──────── AVAILABLE DATA

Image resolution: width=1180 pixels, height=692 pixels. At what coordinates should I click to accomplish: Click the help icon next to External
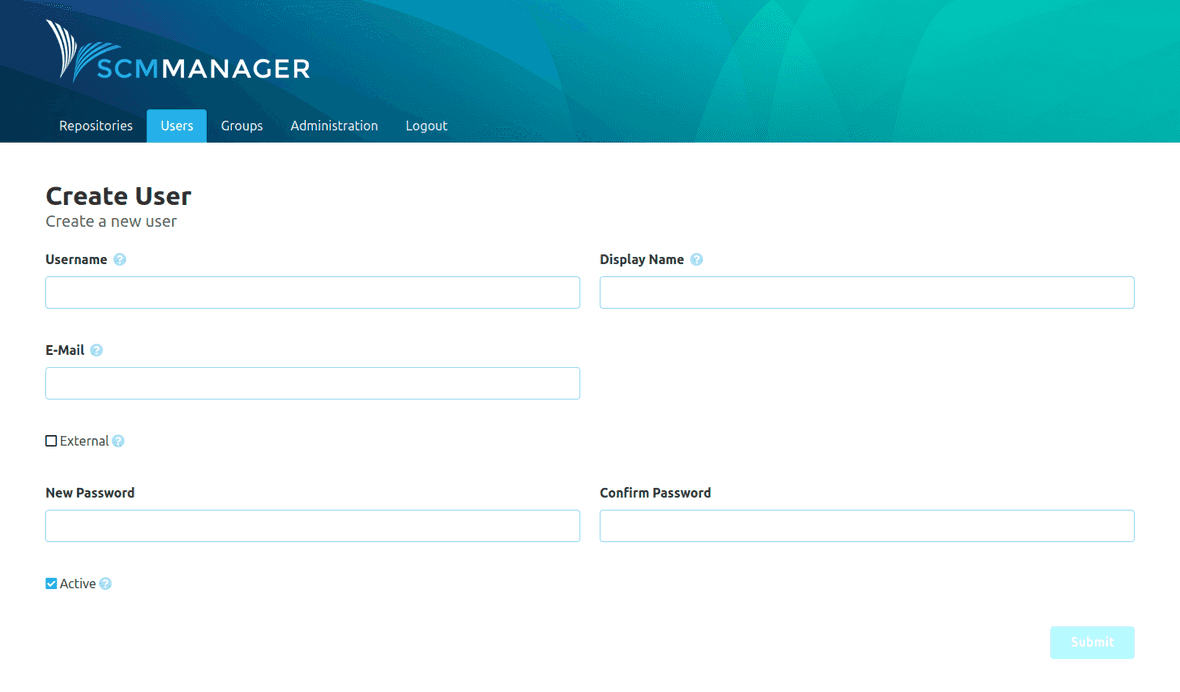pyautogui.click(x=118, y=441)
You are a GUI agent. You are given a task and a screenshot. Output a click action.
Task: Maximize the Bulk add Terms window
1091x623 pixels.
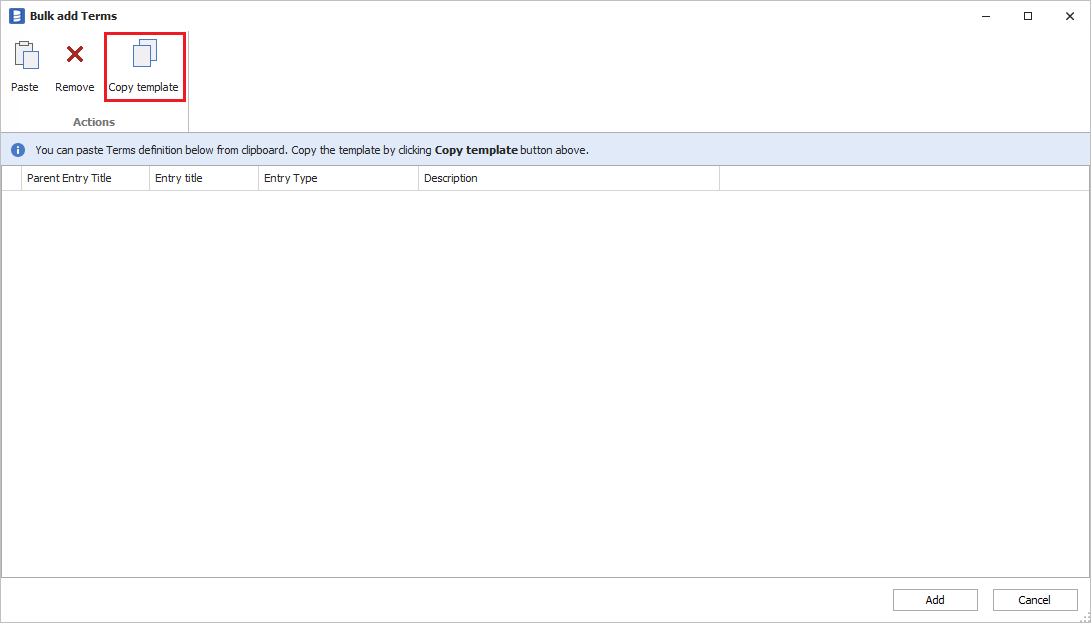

────────────────

Quote the records above in full, dropping each picture.

Image resolution: width=1180 pixels, height=692 pixels. At what coordinates should I click to accomplish: Click the help icon next to External
pyautogui.click(x=118, y=441)
You are a GUI agent. You are given a task and a screenshot. Output a click action.
Task: Maximize the Bulk add Terms window
1091x623 pixels.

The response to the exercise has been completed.